Ossia, ricorrendo alla tesi che il vitale esercita nella realtà dello spirito la funzione di una base comune da cui emergono e su cui si innalzano, nella loro peculiare espressione, le forme «superiori», e, come dirà subito dopo, nello stesso tempo, anche quella di stimolo «rivoluzionario», atto a suggerire alle altre forme questioni e «problemi da risolvere». In questa veste, la «vitalità» appare qui, a Croce, come la soluzione del vecchio e sempre insoluto problema (che era stato al centro degli sforzi esegetici di Kuno Fischer in Germania e di Bertrando Spaventa in Italia) riguardante l’«origine della dialettica» (p. 39). Un problema che, come lui stesso riconosce, non gli era stato possibile risolvere quando si era, per la prima volta, quasi cinquant’anni prima, applicato a considerare con attenzione critica la filosofia di Hegel (e che anzi aveva, allora, espressamente negato potesse essere sul serio un problema, in base al principio per il quale, la filosofia essendo «circolo», essa non poteva avere un inizio assoluto, cfr.
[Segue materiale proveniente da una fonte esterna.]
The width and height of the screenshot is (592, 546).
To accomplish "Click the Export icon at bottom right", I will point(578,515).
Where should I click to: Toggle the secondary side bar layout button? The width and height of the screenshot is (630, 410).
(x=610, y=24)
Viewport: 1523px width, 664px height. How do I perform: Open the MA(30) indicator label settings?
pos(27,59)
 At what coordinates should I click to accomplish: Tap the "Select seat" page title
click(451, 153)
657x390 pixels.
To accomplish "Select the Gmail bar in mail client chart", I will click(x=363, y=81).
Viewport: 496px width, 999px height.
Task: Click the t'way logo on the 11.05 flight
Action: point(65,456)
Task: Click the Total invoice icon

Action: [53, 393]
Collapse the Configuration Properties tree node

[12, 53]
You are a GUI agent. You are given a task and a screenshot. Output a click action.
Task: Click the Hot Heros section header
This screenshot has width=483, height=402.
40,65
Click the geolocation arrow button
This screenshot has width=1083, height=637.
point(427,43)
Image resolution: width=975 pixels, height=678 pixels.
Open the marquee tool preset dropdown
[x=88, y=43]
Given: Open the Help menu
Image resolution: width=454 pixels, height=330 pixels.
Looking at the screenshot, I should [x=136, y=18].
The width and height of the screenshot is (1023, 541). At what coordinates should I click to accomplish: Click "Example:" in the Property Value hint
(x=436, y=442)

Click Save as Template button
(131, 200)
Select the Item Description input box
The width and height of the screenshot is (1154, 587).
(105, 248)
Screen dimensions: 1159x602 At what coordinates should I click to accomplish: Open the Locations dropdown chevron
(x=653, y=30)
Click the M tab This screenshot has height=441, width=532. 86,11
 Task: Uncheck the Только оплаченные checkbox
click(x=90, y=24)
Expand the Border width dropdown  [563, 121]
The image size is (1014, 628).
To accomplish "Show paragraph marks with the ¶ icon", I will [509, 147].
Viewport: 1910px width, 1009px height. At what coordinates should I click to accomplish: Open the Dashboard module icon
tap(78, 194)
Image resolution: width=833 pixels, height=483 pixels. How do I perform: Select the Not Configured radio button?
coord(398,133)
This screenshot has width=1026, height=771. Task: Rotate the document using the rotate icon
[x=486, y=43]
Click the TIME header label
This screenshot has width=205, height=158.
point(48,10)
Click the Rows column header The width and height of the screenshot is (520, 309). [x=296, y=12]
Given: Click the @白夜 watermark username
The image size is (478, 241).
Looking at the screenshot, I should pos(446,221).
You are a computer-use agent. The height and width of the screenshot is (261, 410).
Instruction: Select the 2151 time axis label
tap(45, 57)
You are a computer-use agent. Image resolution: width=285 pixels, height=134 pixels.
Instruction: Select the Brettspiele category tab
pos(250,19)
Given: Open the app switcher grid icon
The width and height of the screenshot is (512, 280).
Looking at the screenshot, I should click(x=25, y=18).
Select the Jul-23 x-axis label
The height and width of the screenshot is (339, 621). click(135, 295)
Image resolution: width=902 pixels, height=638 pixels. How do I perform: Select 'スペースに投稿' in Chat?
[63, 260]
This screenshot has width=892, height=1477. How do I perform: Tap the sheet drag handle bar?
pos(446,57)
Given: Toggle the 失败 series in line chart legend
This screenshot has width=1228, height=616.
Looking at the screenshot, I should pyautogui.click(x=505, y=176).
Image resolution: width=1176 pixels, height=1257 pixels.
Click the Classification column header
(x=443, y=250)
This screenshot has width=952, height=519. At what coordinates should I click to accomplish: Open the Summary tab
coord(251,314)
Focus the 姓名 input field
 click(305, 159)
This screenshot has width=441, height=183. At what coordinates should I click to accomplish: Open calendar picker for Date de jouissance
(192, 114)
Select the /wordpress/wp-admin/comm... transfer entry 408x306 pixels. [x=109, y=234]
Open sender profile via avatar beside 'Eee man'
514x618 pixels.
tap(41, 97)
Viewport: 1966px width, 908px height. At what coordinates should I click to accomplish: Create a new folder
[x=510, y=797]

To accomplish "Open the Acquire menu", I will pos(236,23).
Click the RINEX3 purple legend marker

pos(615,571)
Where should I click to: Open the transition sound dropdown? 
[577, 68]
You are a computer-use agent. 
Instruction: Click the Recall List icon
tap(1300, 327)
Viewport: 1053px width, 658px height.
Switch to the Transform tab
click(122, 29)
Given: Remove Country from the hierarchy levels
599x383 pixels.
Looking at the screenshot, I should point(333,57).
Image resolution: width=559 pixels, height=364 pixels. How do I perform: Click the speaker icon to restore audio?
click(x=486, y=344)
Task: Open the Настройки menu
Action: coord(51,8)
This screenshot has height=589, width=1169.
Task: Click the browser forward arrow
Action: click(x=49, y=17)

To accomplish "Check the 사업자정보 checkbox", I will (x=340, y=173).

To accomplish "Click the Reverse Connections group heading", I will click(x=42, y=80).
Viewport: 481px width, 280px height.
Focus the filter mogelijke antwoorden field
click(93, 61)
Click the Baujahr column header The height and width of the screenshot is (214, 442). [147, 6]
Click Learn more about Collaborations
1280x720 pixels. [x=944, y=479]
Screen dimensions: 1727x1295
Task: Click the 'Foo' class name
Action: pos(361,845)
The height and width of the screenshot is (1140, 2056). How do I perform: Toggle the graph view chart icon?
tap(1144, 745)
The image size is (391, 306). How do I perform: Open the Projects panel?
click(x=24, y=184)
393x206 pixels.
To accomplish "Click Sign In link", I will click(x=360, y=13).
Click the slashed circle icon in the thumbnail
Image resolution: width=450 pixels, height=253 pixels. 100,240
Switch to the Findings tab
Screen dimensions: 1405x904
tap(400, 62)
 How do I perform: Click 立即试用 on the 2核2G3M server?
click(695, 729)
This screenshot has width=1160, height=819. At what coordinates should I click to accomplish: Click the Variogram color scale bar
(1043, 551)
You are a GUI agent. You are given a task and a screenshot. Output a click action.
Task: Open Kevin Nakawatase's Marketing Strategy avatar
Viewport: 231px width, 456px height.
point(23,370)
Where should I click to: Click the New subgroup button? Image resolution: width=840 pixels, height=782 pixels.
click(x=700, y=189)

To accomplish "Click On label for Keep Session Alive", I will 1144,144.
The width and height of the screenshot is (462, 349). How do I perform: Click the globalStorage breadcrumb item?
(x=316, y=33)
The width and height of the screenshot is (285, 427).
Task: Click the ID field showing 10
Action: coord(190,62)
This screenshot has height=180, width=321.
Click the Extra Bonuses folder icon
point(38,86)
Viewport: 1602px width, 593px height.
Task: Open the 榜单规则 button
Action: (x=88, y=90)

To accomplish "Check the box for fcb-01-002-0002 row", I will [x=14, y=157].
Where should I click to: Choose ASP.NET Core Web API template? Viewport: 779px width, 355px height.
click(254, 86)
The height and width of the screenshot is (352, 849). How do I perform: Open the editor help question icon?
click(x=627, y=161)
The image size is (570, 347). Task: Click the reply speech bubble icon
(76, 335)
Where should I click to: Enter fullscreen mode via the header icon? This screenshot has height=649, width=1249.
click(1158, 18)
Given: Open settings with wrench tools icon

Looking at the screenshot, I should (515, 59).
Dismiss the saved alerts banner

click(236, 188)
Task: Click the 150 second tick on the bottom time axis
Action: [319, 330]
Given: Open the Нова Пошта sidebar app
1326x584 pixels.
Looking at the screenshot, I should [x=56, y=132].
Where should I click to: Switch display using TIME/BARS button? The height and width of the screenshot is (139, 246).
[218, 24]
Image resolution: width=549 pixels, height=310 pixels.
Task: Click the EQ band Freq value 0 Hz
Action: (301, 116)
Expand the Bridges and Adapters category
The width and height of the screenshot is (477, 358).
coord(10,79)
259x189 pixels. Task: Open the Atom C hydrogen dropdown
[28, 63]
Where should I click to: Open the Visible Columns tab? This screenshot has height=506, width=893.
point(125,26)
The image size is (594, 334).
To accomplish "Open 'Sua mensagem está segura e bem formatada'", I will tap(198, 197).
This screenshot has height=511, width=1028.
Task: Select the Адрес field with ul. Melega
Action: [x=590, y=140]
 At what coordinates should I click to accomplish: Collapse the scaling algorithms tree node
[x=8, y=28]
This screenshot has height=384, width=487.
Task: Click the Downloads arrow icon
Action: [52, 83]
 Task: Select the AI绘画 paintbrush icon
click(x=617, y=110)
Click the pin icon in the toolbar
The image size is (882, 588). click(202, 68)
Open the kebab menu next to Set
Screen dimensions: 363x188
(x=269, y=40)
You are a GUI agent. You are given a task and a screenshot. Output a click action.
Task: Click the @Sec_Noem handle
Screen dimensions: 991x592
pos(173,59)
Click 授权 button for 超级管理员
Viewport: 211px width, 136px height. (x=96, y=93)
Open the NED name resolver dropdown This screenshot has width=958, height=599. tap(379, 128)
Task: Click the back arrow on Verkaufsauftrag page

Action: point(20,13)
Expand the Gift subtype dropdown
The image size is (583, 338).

Ciò che è vivo e ciò che è morto della filosofia di Hegel, in Saggio sullo Hegel, cit., pp. 79-80). La ragione che si opponeva alla scoperta di un «punto di avvio» del processo dialettico era rappresentata dal fatto che mentre Hegel aveva contrapposto la Natura allo Spirito, contraddicendo così il suo stesso principio ispiratore, lui, Croce, aveva risolto integralmente la realtà nella sfera spirituale e non aveva, pertanto, potuto trovare nulla di ulteriore a essa che si dialettizzasse con lei, «dando origine» (in senso logico e ideale) al suo svolgimento. Ma con la vitalità gli sembrava, ora, di aver finalmente trovato, all’interno dello spirito stesso, il motivo propulsore in grado di innescare, con la dialettica, il movimento delle cose e della storia (Indagini su Hegel, cit., p. 51).

Tuttavia, queste presunte ‘integrazioni’ mostravano, a ben vedere, di essere difficilmente ‘integrabili’ nel contesto della precedente lettura di Hegel, che a sua volta risentiva del quadro di riferimento categoriale rappresentato dalla filosofia di cui Croce stava allora elaborando il profilo. E infatti, se l’accusa rivolta a Hegel di aver spesso trasformato in concetti «opposti» forme ed espressioni concettuali che non erano affatto disposte, l’una rispetto all’altra, in modo da dare luogo a un’autentica «opposizione» sembrava rispecchiare quella a suo tempo rivoltagli di aver confuso «opposti» con «distinti», proseguendo nella lettura del contributo crociano si trova che altra colpa di Hegel è quella di non aver mantenuto «netta la differenza tra l’astrazione e la distinzione» (p. 46). Osservazione da cui può scaturire il dubbio, nel lettore, che l’errore autenticamente imputato a Hegel non fosse tanto la confusione fra «distinti» e «opposti» quanto quella fra «astratti», da un lato, «distinti» e «opposti» dall’altro.

La verità è, allora, e la cosa va riconosciuta con chiarezza, che il tentativo di far tornare i conti messo in atto da Croce nel libro con cui si conclude la sua opera filosofica (forse percependo oscuramente che si trattava, per lui, dell’ultima possibilità di dare un senso compiuto all’insieme del proprio cammino speculativo), utilizzando la dialettica hegeliana come reagente della combinazione chimica tra la sua precedente impostazione e quella attuale, fallisce. E non perché la morte gli abbia impedito di completare un disegno che in esso aveva solo iniziato a delinearsi, ma per la ragione più profonda che quello che nella filosofia dello spirito, portando alla luce le istanze speculative diverse e conflittuali che ispiravano il pensiero idealistico, era andato perduto, ossia il movimento concreto della vita e dell’esistenza storica, non poteva essere recuperato con un ritorno alle esigenze in reciproco conflitto di quel sistema di pensiero, ma solo procedendo oltre di esso. E questo, Croce, per ragioni legate alla propria formazione e alla propria cultura, non avrebbe mai potuto farlo in prima persona.